Best bioinformatics software for RNA-seq read alignment
RNA-sequencing (RNA-seq) is currently the leading technology for transcriptome analysis. RNA-seq has a wide range of applications, from the study of alternative gene splicing, post-transcriptional modifications, to comparison of relative gene expression between different biological samples. To help you perform your RNA-seq experiments in the best conditions, we are continuing our series of surveys by asking the OMICtools community to choose the best analysis tools step by step.
Mapping reads to reference genome
After a first step of quality control, the next step in the analysis of your RNA-seq experiment is alignment of reads to a reference genome or a transcriptome database.
There are two types of aligners: Splice-unaware and splice-aware. Splice-unaware aligners are able to align continuous reads to a genome of reference, but are not aware of exon/intron junctions. Therefore, in RNA-sequencing, there use is limited to the analysis of expression of known genes, or alignment to transcriptome. On the other hand, splice-aware aligners map reads over exon/intro junctions and are therefore used for discovering new splice forms, along with the analysis of gene expression levels.
With that in mind, we asked you to vote for your favorite reads alignment tools (among splice-aware and splice unaware aligners). Here’re the results of the survey.
First position for STAR
Though it did not appear in the original survey, you were a lot to mention this tool so we thought it deserved the top spot!
Spliced Transcripts Alignment to a Reference (STAR) is a standalone software that uses sequential maximum mappable seed search followed by seed clustering and stitching to align RNA-seq reads. It is able to detect canonical junctions, non-canonical splices, and chimeric transcripts.
One of the main advantages of STAR are its high speed, accuracy, and efficiency. Schematic representation of the Maximum Mappable Prefix search in the STAR algorithm for detecting (a) splice junctions, (b) mis- matches and (c) tails. STAR is implemented as a standalone C++ code and is freely available on Github.
Second position for Tophat
TopHat aligns RNA-seq reads to mammalian-sized genomes by first using the short read aligner Bowtie, and then by mapping to a reference genome to discover RNA splice sites de novo. The TopHat pipeline. RNA-Seq reads are mapped against the whole reference genome, and those reads that do not map are set aside.

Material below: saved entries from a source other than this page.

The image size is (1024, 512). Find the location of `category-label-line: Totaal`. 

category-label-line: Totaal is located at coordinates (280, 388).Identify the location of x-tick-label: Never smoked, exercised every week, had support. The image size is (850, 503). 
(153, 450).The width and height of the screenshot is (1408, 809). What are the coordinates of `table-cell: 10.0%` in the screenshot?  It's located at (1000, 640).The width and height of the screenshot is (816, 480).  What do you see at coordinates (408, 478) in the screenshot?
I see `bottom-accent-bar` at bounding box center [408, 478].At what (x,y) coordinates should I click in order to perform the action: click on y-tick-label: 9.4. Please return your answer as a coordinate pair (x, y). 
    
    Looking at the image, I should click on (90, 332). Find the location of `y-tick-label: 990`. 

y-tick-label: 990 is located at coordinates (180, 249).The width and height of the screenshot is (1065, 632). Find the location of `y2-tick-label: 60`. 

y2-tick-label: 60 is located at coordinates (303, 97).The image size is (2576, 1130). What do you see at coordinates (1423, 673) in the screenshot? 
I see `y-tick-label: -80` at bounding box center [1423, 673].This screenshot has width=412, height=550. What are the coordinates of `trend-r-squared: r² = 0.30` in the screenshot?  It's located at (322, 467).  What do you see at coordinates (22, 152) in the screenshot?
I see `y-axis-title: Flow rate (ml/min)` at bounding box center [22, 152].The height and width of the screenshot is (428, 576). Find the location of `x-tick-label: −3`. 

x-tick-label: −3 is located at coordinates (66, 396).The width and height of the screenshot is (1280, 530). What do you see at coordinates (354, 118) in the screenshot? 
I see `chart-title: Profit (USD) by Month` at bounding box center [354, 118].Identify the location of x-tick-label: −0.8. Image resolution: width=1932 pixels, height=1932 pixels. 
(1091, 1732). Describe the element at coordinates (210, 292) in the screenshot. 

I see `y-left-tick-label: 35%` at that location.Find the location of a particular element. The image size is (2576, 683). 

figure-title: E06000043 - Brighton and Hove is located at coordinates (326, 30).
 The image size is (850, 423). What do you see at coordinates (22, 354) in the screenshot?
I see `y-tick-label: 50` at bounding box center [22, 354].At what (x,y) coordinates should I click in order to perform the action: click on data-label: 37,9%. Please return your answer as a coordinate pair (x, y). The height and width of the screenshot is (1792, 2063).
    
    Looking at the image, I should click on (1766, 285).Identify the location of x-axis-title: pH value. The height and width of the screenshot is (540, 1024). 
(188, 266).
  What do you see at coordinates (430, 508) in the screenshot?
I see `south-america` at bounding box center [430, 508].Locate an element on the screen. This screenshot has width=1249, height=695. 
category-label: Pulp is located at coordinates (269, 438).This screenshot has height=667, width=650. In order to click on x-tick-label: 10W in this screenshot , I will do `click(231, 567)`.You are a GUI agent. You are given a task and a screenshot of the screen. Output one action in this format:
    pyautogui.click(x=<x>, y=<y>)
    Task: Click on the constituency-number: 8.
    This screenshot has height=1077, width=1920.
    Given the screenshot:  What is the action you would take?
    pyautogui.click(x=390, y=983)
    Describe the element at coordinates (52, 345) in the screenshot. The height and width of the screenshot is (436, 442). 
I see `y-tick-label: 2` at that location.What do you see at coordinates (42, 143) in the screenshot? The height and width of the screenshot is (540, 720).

TopHat has been widely used in RNA-seq protocols and is often paired with the software Cufflinks for a full analysis of sequencing data. Initially launched in 2009, Tophat got updated to Tophat2 in 2013, and has now been progressively replaced with HISAT.
Third position for HISAT
HISAT (and its newer version HISAT2) is the next generation of spliced aligner from the same group that have developed TopHat. HISAT uses an indexing scheme based on the Burrows-Wheeler transform and the Ferragina-manzini (Fm) index, employing two types of indexes for alignment: a whole-genome Fm index to anchor each alignment and numerous local Fm indexes for very rapid extensions of these alignments.
HISAT most interesting features include its high speed and its low memory requirement. HISAT is open-source software freely available.
Pär G Engström et al. (2013). Systematic evaluation of spliced alignment programs for rnA-seq data. Nature Methods.
Cole Trapnell et al. (2009). TopHat: discovering splice junctions with RNA-Seq. Bioinformatics.
Alexander Dobin et al. (2013). STAR: ultrafast universal RNA-seq aligner. Bioinformatics.
Daehwan Kim et al. (2015). HISAT: a fast spliced aligner with low memory requirements. Nature Methods.